His ruling, that the Attorney General had jurisdiction to sue the two companies, brought an end to a three-month lull in the case. That began on May 22, when Bitfinex and Tether argued that because they did not do business in New York, James’ office had no standing to file the case. While hearing that argument, the judge effectively halted the Attorney General’s investigation. While the jurisdiction question was waiting to be decided, the companies did not have to turn over any information about the main charges—that Tether and Bitfinex committed fraud and violated New York’s Martin Act governing securities.
At the same time, the judge’s order preventing Tether from loaning Bitfinex any more money remained in place.
Now, Bitfinex, Tether and their owner, iFinex, will have to start giving James’ office internal documents about the $900 million line of credit and up to $700 million loan Tether secretly gave Bitfinex. The exchange was threatened with insolvency after it lost $850 million to an alleged con man in 2018. James’ lawsuit forced the disclosure of the loan, and the fact that tether (USDt) was no longer backed one-to-one with a reserve of U.S. dollars.
iFinex’s CEO has said the $850 million had actually been seized by governments including the United States, United Kingdom, Portugal, and Poland, and was safe.
On April 30, the U.S. Attorney’s office indicted Arizona businessman Reginald Fowler on charges of bank fraud after he allegedly siphoned hundreds of millions out of an account Bitfinex had with payment processor Crypto Capital. That payment processor actually lost the $850 million, according to the lawsuit. The U.S. was able to seize only $50 million of that.

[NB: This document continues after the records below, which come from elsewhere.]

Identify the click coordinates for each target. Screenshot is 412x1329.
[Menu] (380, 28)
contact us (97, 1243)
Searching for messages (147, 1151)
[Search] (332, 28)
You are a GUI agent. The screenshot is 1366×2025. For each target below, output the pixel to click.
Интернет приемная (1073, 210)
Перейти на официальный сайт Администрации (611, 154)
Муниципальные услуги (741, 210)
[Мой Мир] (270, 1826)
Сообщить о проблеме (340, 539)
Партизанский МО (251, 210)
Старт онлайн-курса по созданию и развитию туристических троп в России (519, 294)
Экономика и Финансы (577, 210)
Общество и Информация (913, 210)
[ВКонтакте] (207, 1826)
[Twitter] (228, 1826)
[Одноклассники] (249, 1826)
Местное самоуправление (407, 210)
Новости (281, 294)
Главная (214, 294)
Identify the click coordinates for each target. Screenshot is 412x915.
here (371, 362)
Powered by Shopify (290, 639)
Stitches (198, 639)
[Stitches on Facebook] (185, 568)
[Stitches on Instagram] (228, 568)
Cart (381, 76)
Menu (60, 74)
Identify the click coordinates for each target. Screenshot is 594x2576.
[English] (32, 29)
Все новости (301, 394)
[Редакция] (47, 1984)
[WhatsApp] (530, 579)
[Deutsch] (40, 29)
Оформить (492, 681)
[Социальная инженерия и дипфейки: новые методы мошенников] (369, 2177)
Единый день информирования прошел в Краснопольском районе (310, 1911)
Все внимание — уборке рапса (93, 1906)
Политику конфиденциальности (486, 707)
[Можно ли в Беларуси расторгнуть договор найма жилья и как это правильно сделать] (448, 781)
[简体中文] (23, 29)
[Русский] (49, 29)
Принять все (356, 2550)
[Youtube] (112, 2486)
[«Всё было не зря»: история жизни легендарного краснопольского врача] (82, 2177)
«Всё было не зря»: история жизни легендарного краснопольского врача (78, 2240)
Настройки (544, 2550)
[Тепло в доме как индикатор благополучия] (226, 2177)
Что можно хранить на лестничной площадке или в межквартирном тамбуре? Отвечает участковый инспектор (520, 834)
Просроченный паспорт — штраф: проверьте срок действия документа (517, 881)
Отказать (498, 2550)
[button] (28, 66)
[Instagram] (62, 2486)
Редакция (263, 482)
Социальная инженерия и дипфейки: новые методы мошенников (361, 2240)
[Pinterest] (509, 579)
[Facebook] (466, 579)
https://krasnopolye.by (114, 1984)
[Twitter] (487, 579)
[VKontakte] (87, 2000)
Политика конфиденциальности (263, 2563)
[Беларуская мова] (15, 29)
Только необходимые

Bitfinex in May dug itself out of any longer-term financial trouble after it raised $1 billion in an exchange token offering. However, more bad news came in a May 16 ruling, in which Judge Cohen noted that if James office had jurisdiction, the Martin Act violation charges had “a likelihood of success on the merits.”
Another motion on May 21 halted the requirement that Bitfinex and Tether keep turning documents over to James for her investigation. This limited discovery to whether the companies did business in New York, which would give the Attorney General jurisdiction. It also revealed that Tether had invested part of its dollar reserve in bitcoin.
With the investigation about to resume, Bitfinex and Tether could have to dig deeper into their pockets. Earlier this month, the companies told the court that it had already spent $500,000 defending itself, and predicted a full investigation could cost it $5 million in legal fees.